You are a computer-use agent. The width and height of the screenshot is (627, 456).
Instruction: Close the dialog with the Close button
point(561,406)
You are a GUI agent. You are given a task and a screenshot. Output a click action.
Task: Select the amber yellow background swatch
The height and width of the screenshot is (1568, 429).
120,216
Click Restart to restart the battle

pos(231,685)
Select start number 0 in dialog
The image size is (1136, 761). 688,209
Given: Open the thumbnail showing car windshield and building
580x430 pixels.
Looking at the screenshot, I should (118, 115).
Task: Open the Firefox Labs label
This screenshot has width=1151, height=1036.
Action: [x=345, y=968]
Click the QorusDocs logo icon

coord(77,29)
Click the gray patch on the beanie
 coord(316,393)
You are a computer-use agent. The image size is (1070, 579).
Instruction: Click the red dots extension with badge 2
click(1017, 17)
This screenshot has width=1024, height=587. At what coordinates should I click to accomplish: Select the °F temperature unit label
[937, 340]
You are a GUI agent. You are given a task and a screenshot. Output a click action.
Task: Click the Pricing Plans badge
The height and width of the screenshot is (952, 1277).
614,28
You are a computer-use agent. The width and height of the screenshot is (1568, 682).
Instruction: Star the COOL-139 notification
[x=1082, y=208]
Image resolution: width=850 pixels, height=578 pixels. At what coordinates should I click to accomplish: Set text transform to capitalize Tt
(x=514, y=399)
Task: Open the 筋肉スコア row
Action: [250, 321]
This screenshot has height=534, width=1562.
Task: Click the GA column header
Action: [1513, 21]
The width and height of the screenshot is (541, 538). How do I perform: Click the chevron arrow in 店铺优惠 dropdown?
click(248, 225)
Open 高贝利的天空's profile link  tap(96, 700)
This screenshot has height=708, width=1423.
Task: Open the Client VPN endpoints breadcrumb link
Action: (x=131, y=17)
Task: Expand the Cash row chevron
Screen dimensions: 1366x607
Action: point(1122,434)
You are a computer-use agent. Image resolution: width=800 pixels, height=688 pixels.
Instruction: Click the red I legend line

◆ PROBLEM TO WORK ON:
Copy each record from above without leaving any out.

◆ WRITTEN RESPONSE:
You are a computer-use agent. The width and height of the screenshot is (627, 456).
Instruction: Close the dialog with the Close button
point(561,406)
You are a GUI agent. You are given a task and a screenshot. Output a click action.
Task: Select the amber yellow background swatch
The height and width of the screenshot is (1568, 429).
120,216
Click Restart to restart the battle

pos(231,685)
Select start number 0 in dialog
The image size is (1136, 761). 688,209
Given: Open the thumbnail showing car windshield and building
580x430 pixels.
Looking at the screenshot, I should (118, 115).
Task: Open the Firefox Labs label
This screenshot has width=1151, height=1036.
Action: [x=345, y=968]
Click the QorusDocs logo icon

coord(77,29)
Click the gray patch on the beanie
 coord(316,393)
You are a computer-use agent. The image size is (1070, 579).
Instruction: Click the red dots extension with badge 2
click(1017, 17)
This screenshot has width=1024, height=587. At what coordinates should I click to accomplish: Select the °F temperature unit label
[937, 340]
You are a GUI agent. You are given a task and a screenshot. Output a click action.
Task: Click the Pricing Plans badge
The height and width of the screenshot is (952, 1277).
614,28
You are a computer-use agent. The width and height of the screenshot is (1568, 682).
Instruction: Star the COOL-139 notification
[x=1082, y=208]
Image resolution: width=850 pixels, height=578 pixels. At what coordinates should I click to accomplish: Set text transform to capitalize Tt
(x=514, y=399)
Task: Open the 筋肉スコア row
Action: [250, 321]
This screenshot has height=534, width=1562.
Task: Click the GA column header
Action: [1513, 21]
The width and height of the screenshot is (541, 538). How do I perform: Click the chevron arrow in 店铺优惠 dropdown?
click(248, 225)
Open 高贝利的天空's profile link  tap(96, 700)
This screenshot has height=708, width=1423.
Task: Open the Client VPN endpoints breadcrumb link
Action: (x=131, y=17)
Task: Expand the Cash row chevron
Screen dimensions: 1366x607
Action: point(1122,434)
You are a computer-use agent. Image resolution: width=800 pixels, height=688 pixels.
Instruction: Click the red I legend line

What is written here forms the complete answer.